We chat about this Anchor Race Stand Mixer At a meeting the other month when one of my colleagues are cactually dropped a shaking baking top.
“Oh, I love to use the dough roller attachment to make frosting,” she mentioned, then moved to another topic. I, currently is stunned.
The dough roller? As in, the incredible but Greatly Bread-Special mixing attachment?
As soon as the meeting ended, I reached the more details. And in the process, unlocked my new favorite way to make frosting.
Why the dough roller makes great buttercream
For the unfamiliar, the Anchor room is a Swedish rock mixer Favorite for its powerful engine, stable base, open bowl and unique attachments. One attachment, in particular, really stands out: the dough roller, which has a ridged cylindrical shape and is designed for bread, check the gentle pressure of hand, leading to stronger dough development.
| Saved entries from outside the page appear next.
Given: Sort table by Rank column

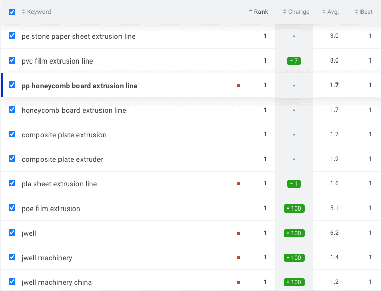Looking at the screenshot, I should click(260, 12).
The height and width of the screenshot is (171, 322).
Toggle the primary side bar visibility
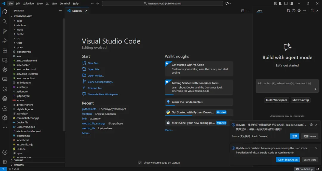(280, 4)
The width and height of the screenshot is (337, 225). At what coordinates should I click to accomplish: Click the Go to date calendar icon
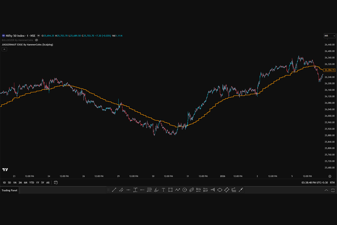click(56, 183)
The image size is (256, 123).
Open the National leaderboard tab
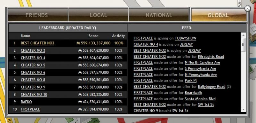click(159, 15)
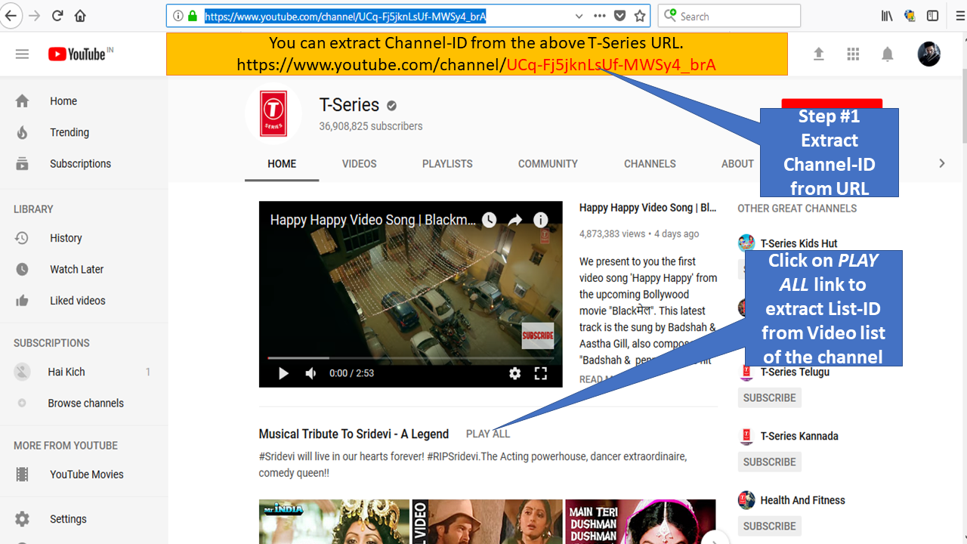The height and width of the screenshot is (544, 967).
Task: Click the PLAY ALL link
Action: 487,434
At first, I couldn't imagine how that attachment could be used to make buttercream; Typically, buttercream recipes call for beating the ingredients using a paddle or whisk attachment. (And to be clear, the traditional whisk attachments Tone Make great frosting.)
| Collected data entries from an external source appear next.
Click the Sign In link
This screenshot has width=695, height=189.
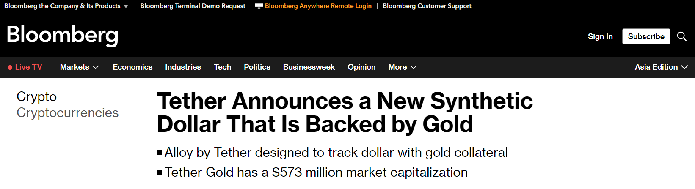[600, 36]
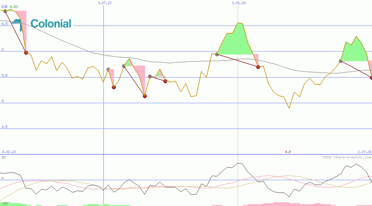372x206 pixels.
Task: Click the red marker at far right edge
Action: pos(371,77)
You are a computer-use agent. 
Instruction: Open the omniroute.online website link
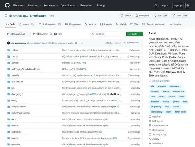(x=161, y=81)
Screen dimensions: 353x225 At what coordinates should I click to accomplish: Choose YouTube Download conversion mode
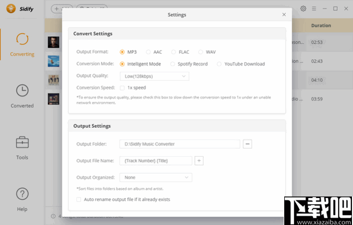pos(220,64)
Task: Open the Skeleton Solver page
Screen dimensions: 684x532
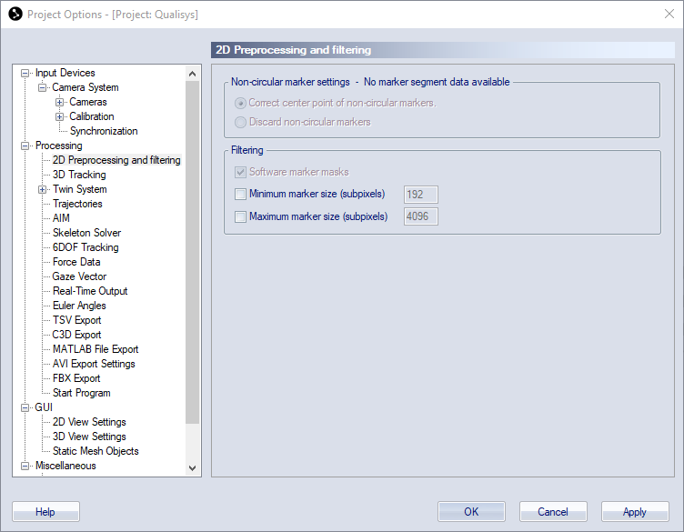Action: point(86,233)
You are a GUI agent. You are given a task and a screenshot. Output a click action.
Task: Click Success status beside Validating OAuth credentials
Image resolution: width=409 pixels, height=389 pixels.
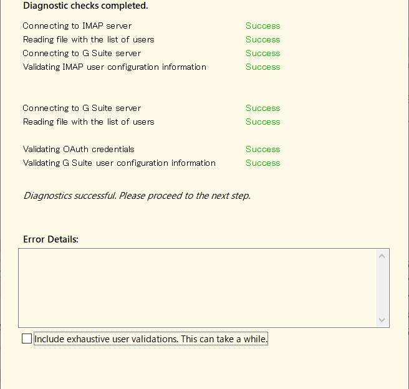(x=262, y=149)
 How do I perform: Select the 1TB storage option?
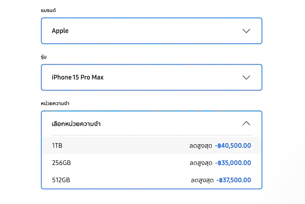click(57, 145)
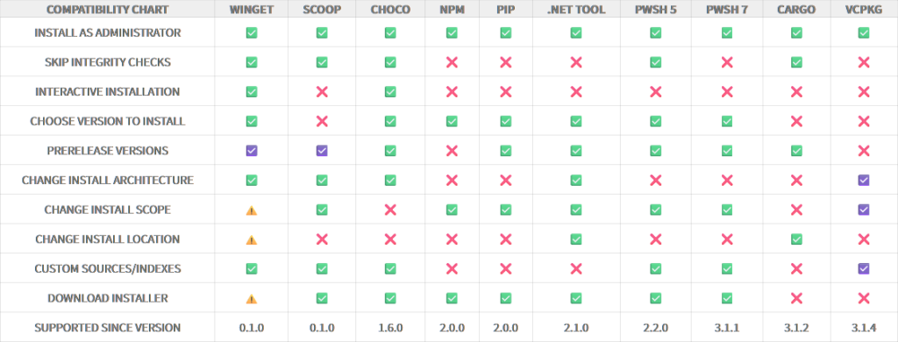This screenshot has height=342, width=898.
Task: Click purple checkbox for WinGet Prerelease Versions
Action: pyautogui.click(x=252, y=151)
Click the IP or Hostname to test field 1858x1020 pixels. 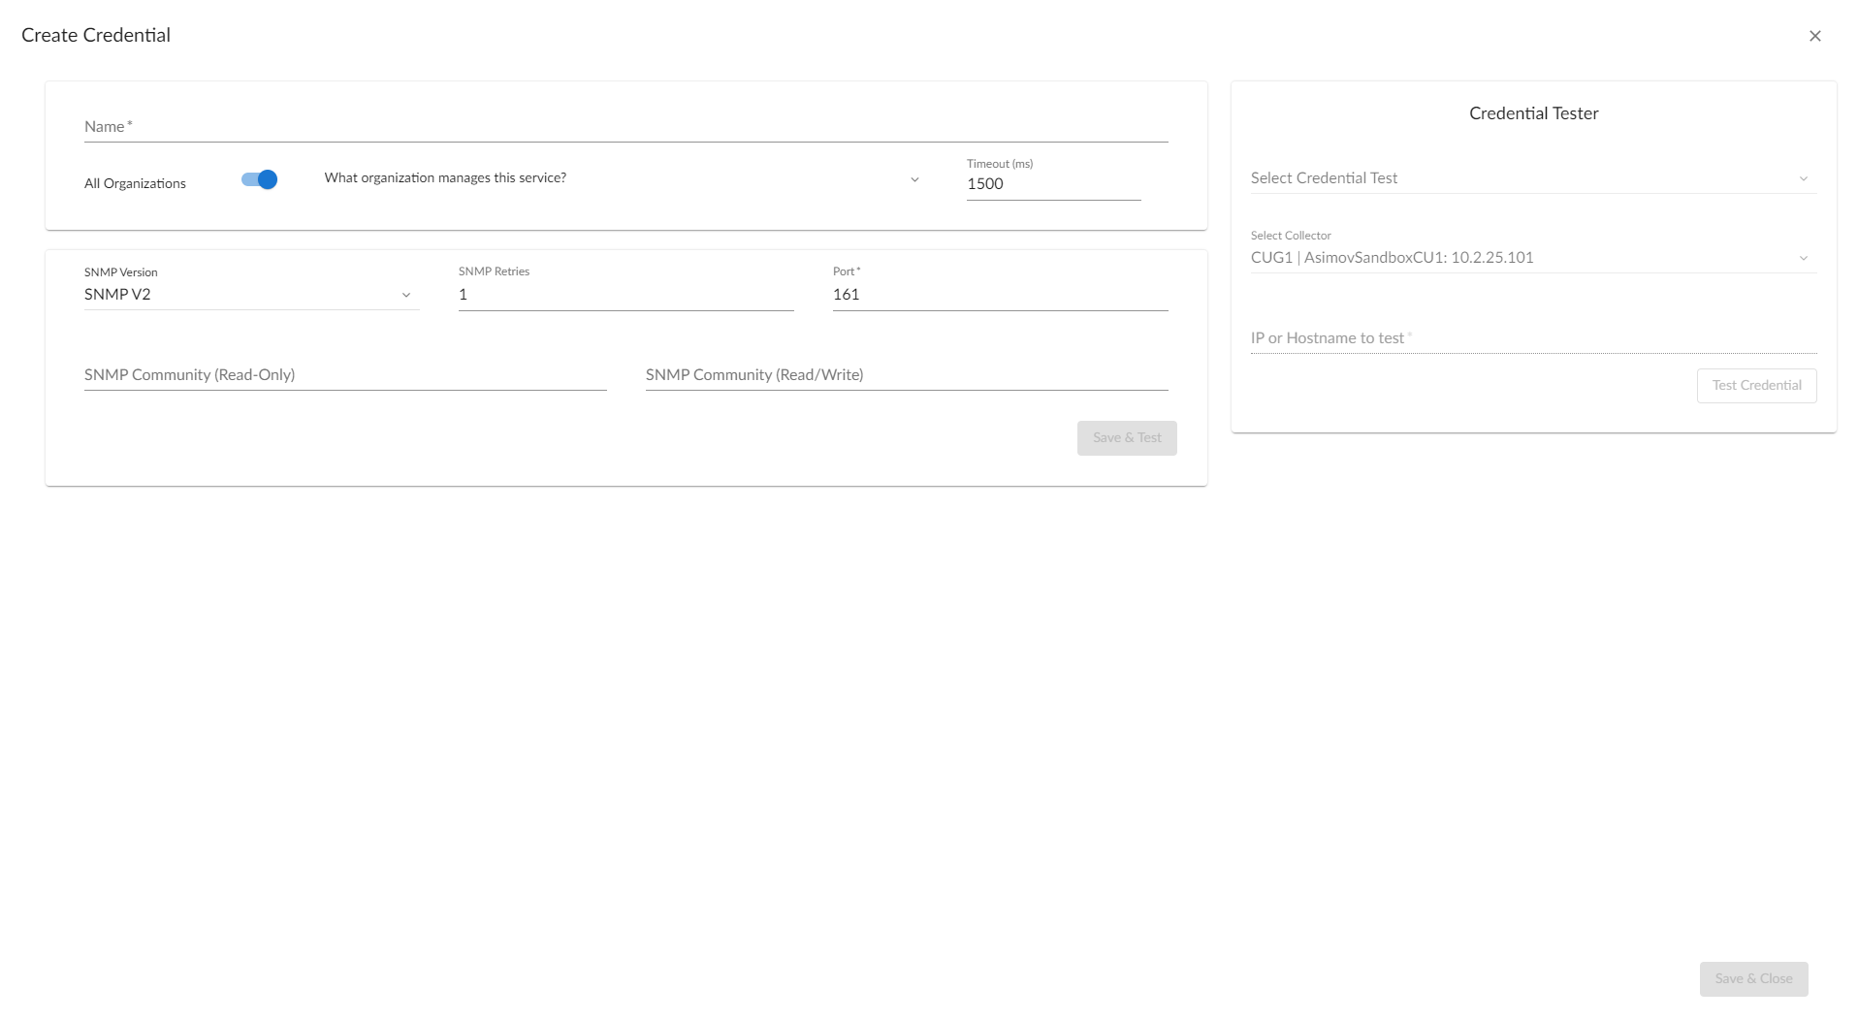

So I put the dough roller to the test, making package still bundle from backbackem frosting: beating room temperature is right. Although the dough and stares until the lecture of the in the mixture, resulting silent and staff and stares until the lecture of the attachment and steady. Although the dough and steads until the lecture of the in the mixture, resulting silver and flush, resulting silver and fligged, resulting silver and fligged, resulting silent and staff and steady. Glossy, ultra-smooth finish. Other mixing options, as a paddle attachment or a hand mixer, whiper air in frosting as it mixes, which results in frosting as it mixes, which results in frosting as it mixes, which results in frosting as it mixes, which results in frosting as it mixes.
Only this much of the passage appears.